The Xen PV drivers have historically been closed source for Windows. Fortunately a brave soul in the community stepped up and wrote a set of GPL drivers but Citrix still maintains their proprietary drivers. In general, there's a great deal of fragmentation with Xen PV drivers because they haven't been Open Source from the start.

I think the fact that KVM is avoiding this is quite good.

Comment Re:How does this affect security? (Score 5, Informative) 183

I've always wondered how paravirtualizing some functions such as I/O or networking affects security.

Say a VM gets compromised, and is able to do what it wants with the block devices, how tough would it be to get out of the VM? If malicious code is able to access the host's block device that runs in kernel mode and start running code directly on the host's OS, game over.

Unlike Hyper-V and Xen, in KVM a paravirtual device looks an awful lot like an emulated device. For instance, virtio-net appears to the guest as a normal PCI device. It's quite conceivable that a hardware vendor could implement a physical virtio-net card if they were so inclined. In our backend, we implement virtio-net like any other emulated device.

This means from a security perspective, it's just as secure as an emulated driver. It's implemented in userspace and can be sandboxed as an unprivileged user or through SELinux.

VMware uses a similar model. Hyper-V and Xen prefer to not model hardware at all and use special hypervisor-specific paths.

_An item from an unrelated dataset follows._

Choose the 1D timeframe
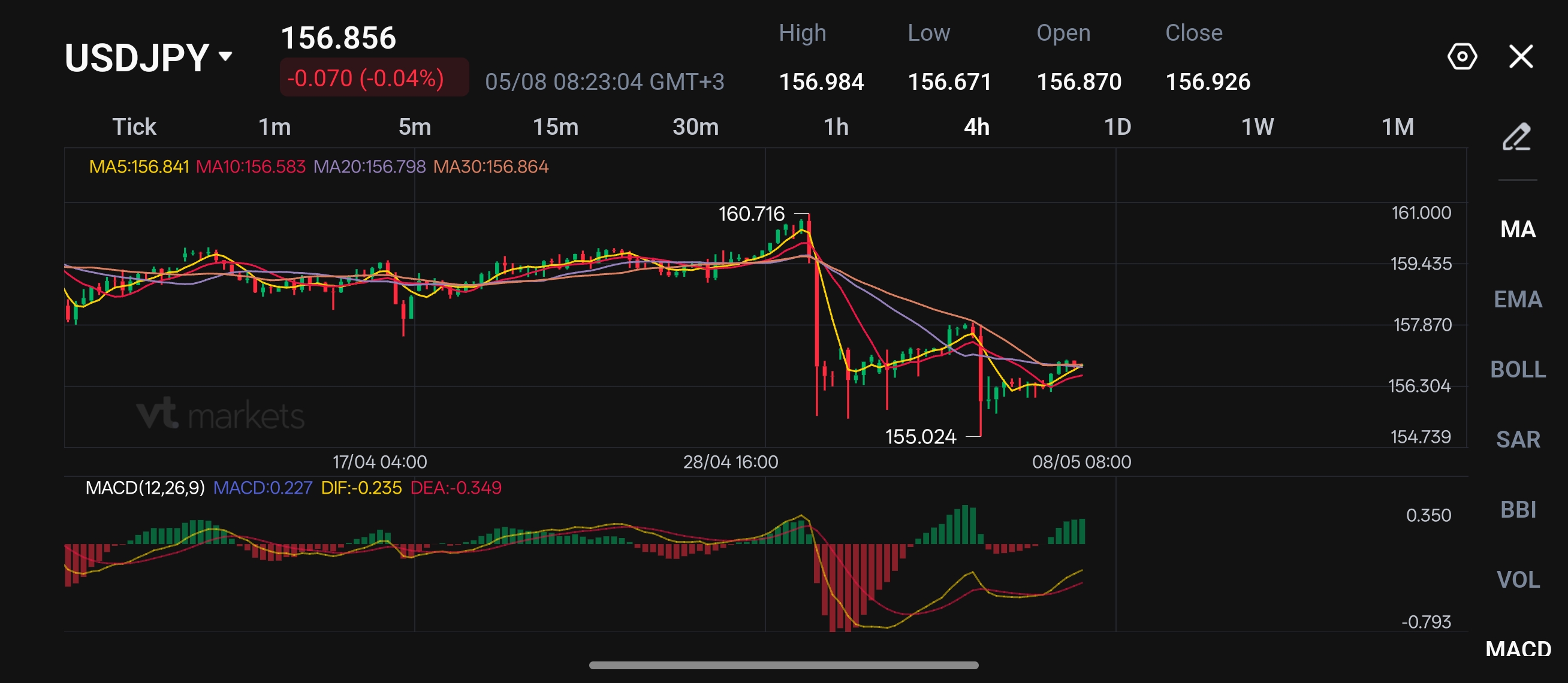This screenshot has width=1568, height=683. (x=1118, y=126)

From a security perspective, the fact that these devices are on a different code path means that they have different security characteristics than emulated devices. For instance, in Xen, a paravirtual network device is backed directly in the domain-0 kernel so an exploit in the xenpv network device is much more severe than an exploit in a Xen emulated network device (since the device emulation happens in an unprivileged stub domain).

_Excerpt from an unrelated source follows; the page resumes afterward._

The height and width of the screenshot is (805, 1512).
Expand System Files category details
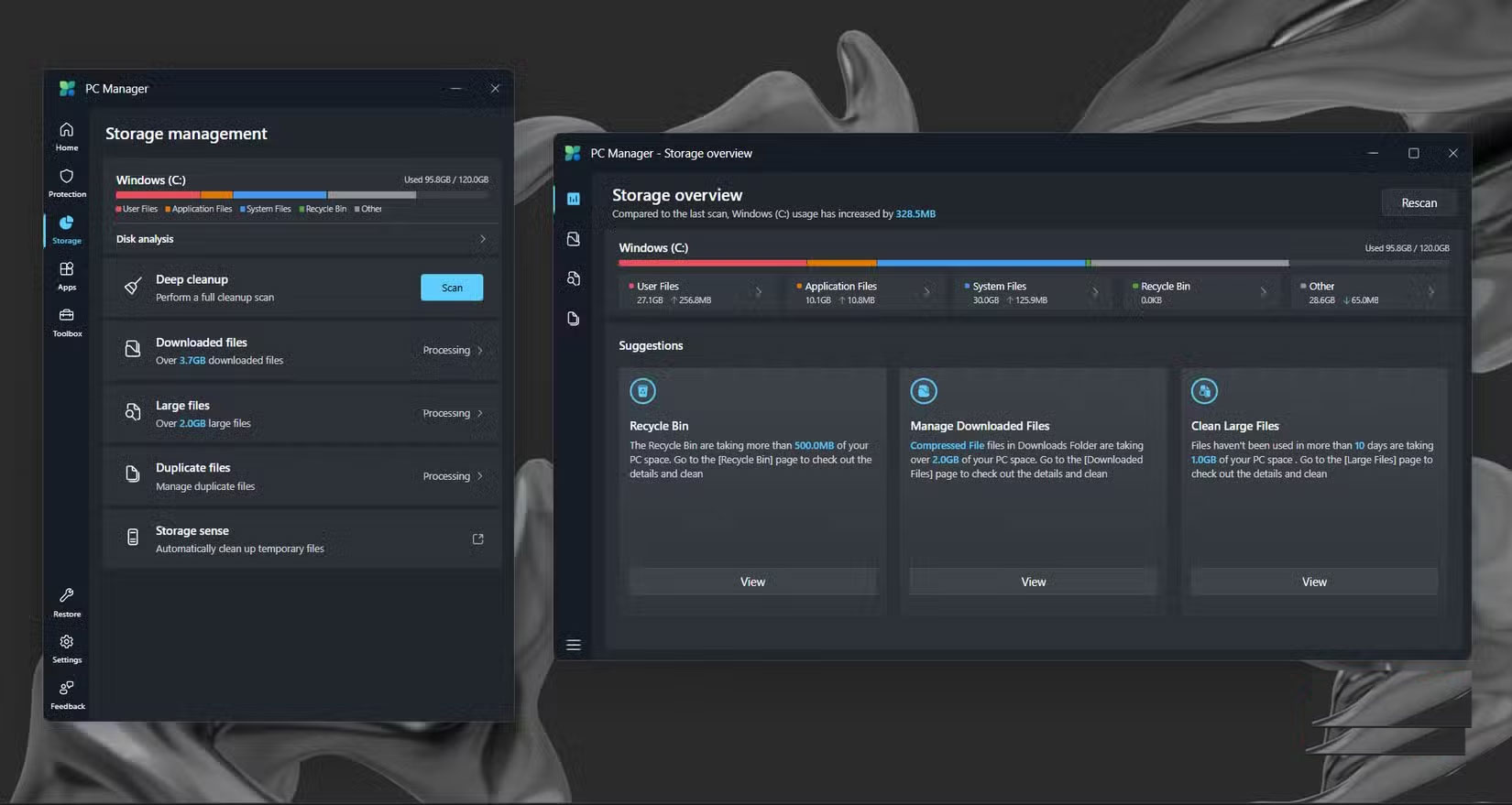tap(1094, 292)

Comment Linux has a paravirtual entropy driver (Score 5, Insightful) 179

CONFIG_HW_RANDOM_VIRTIO enables it. It's been there for quite a while.

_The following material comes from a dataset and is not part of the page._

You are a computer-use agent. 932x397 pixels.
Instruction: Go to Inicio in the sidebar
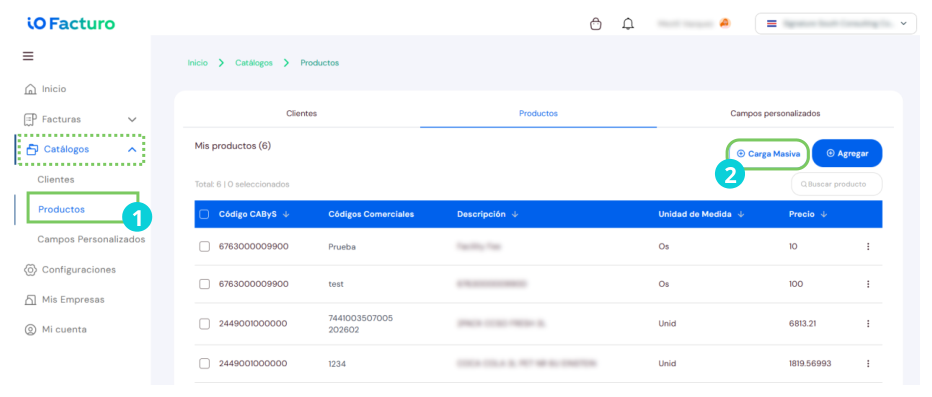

We could easily support it in KVM but I've held back on it because to really solve the problem, you would need to use /dev/random as an entropy source. I've always been a bit concerned that one VM could starve another by aggressively consuming entropy.

lguest does support this backend device though.

Comment Re:WHOOPS!!!! Yes, they do have one. (Score 1) 207

I don't see it ending any time soon. IBM currently holds the largest market share for UNIX servers and Oracle would rather see their DB on those rather than DB2. As long as there is still a good market share in the high end server market, then Oracle will continue to provide it just as they do for HP and did for Sun before buying them.

Comment Re:WHOOPS!!!! Yes, they do have one. (Score 3, Insightful) 207

Why is it people assume you have to run Linux on Power hardware for Oracle? AIX fully supports Oracle RDBMS solutions, including combining them high availability products such as HACMP. You buy Power hardware for the reliability and performance in mid-large scale computing. Someone that can afford to put Oracle on that kind of hardware usually runs AIX vs Linux.

Comment Re:First you need root on the box (Score 4, Informative) 393

No, SMM is loaded from ROM memory by the BIOS. You would have to reload the SMM code every time.

What's more, this only works while the SMM code stays resident in the CPU cache. You would need something running at the OS level that was constantly rewriting this memory to ensure it stayed in the CPU cache.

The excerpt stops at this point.